Indian Appreciation Club Attracts Many Students


Ella Villar

Kayden Kadri (11) and Sohum Joshi (11), presidents, of the Indian Appreciation Club, pose with their poster promoting the Indian Appreciation Club’s first meeting. The club was created just this year in hopes to appreciate Indian culture.

Max Katz, Staff Writer

With the start of the 2019-2020 school year, there are now over 120 clubs on campus, the most ever. One club however has caught the attention of many. The Indian Cultural Appreciation club holds its meetings in room J202 on the second Wednesday of every month, and both of the meetings the club has held so far have attracted over seventy members. 

At the first meeting of the SJH’s Indian Cultural Appreciation club, Presidents Kayden Kadri and Sohum Joshi enterd the meeting blasting Indian music and wearing Kurtas. This commenced a meeting that included samosas, Indian games and lessons from the Presidents on Indian culture.

Presidents Sohum Joshi and Kayden Kadri have been met with recognition from many students for their club. “People have come up to me and said ‘It’s so fun, I’m definitely coming next time!’” said junior Sohum Joshi, one of the club’s co-presidents. The positive feedback that has come from students   for the Indian appreciation club illustrates the club’s purpose of creating an environment for any student to embrace India.

“We are here to teach people to appreciate Indian culture” said junior Kayden Kadri, the other co-president.

This reflects the uniqueness of the Indian Cultural Appreciation club, as many students of different ethnic backgrounds have shown up to the first two meetings the club has held. A clubs with a racial or ethnic identity can sometimes only attract members from that specific group, yet this is not the case for the Indian Cultural Appreciation club.

It’s a way to get our message of helping people learn about Indian culture across”

— Sohum Joshi

The club’s popularity beyond the Indian population at SJHHS has proven how the club has accomplished its initial goal of appreciating Indian people. “I think its cool that a whole population at San Juan is now getting the spotlight, especially when it’s one of the smaller minorities,” said junior Sri Gosh. 

“It’s a way to get our message of helping people learn about Indian culture across,” said Joshi.
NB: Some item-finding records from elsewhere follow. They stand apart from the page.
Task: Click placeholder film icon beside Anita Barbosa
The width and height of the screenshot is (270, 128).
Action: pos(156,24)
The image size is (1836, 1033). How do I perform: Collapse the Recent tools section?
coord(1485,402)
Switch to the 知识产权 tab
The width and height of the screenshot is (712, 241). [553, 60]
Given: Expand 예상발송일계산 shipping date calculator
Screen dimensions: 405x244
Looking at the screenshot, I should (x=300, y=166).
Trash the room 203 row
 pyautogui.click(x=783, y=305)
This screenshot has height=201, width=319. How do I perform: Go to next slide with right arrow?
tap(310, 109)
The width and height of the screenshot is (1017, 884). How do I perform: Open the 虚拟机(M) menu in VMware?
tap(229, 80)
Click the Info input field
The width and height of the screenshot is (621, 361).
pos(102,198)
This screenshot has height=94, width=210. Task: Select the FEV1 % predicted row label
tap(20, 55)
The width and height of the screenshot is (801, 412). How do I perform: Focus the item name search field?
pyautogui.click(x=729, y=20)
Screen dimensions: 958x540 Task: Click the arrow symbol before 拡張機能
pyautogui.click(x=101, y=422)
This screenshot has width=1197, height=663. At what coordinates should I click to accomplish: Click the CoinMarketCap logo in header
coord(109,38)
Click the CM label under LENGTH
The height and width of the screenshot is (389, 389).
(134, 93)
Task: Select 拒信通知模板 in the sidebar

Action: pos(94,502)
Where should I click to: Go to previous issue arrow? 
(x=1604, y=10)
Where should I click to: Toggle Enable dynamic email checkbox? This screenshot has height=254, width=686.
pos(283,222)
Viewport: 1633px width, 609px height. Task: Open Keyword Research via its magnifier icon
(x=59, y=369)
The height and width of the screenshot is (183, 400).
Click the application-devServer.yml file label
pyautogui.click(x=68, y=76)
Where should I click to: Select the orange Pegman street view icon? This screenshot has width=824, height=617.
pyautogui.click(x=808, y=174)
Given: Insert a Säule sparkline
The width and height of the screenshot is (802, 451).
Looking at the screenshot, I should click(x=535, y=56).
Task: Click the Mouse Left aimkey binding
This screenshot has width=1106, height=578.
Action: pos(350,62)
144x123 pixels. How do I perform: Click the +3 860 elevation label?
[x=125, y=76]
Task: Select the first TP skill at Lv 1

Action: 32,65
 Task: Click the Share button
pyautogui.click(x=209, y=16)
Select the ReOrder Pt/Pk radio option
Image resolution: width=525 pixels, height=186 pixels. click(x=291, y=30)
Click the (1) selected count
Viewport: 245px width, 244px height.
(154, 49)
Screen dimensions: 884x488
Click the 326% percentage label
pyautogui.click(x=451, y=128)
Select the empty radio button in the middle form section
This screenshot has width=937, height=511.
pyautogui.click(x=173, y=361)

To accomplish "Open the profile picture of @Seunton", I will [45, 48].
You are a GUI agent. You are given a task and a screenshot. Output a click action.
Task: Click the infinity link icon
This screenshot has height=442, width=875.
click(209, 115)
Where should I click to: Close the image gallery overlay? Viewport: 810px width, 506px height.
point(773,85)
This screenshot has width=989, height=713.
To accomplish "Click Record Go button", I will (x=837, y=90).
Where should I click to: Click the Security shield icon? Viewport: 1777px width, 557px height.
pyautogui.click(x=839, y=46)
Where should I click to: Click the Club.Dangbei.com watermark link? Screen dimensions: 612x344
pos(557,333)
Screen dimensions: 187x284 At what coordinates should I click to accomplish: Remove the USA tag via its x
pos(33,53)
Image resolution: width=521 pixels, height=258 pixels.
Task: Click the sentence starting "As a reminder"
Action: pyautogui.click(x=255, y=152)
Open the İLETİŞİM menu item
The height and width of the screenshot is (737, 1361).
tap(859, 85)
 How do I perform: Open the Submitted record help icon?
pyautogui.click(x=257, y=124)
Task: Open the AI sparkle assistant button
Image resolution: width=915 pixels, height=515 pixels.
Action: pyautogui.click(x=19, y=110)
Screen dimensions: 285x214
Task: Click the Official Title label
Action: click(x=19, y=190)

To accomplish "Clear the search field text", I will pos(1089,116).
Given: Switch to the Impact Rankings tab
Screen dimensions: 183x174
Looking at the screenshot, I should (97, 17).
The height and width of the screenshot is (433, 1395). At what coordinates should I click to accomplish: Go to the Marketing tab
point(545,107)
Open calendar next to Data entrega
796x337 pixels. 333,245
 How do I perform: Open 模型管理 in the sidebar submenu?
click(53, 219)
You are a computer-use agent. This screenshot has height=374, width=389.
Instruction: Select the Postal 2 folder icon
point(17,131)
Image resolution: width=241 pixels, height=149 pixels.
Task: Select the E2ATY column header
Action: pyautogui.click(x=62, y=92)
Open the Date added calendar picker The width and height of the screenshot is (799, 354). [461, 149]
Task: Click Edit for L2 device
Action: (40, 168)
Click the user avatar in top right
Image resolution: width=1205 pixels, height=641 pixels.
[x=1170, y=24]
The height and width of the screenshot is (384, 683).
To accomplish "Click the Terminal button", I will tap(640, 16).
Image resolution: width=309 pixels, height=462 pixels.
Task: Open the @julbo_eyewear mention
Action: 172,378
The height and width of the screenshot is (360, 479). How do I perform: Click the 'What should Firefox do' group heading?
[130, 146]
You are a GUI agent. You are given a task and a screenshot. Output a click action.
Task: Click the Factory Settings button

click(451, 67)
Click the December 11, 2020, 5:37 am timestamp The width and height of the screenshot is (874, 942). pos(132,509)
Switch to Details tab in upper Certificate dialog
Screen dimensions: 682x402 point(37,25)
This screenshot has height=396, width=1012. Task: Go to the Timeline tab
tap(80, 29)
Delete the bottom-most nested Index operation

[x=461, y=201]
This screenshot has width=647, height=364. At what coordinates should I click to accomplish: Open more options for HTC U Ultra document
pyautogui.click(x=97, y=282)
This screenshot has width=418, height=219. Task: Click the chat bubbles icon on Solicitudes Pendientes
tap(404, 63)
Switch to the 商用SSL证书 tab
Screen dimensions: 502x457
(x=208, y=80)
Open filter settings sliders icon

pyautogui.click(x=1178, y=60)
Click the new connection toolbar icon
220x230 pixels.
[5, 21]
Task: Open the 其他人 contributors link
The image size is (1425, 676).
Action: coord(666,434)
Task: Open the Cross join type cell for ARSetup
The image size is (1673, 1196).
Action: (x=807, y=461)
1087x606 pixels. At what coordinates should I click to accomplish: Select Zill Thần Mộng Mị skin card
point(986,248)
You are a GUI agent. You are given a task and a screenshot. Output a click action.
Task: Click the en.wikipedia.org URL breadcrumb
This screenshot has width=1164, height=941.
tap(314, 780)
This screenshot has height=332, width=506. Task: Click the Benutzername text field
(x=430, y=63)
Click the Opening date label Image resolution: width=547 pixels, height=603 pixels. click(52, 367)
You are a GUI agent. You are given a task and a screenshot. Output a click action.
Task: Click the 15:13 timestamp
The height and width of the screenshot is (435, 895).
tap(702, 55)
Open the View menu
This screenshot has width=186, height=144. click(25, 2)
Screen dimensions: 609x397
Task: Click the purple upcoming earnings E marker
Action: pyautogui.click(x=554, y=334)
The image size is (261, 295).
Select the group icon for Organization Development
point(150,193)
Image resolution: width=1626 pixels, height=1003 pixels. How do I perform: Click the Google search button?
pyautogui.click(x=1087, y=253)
In order to push this message, at meetings Kadri and Joshi play Indian trivia games, and have even had a lesson on differentiating between Indian culture and cultures of nations in the same region as India.

It’s evident Kadri and Joshi have had an impact on campus. “[The club] has actually given me a huge sense of community,” said Gosh.

The club has created a space for Indian students to feel proud of their ancestory and at the same time, share common identity with people who come from the same ethnic background.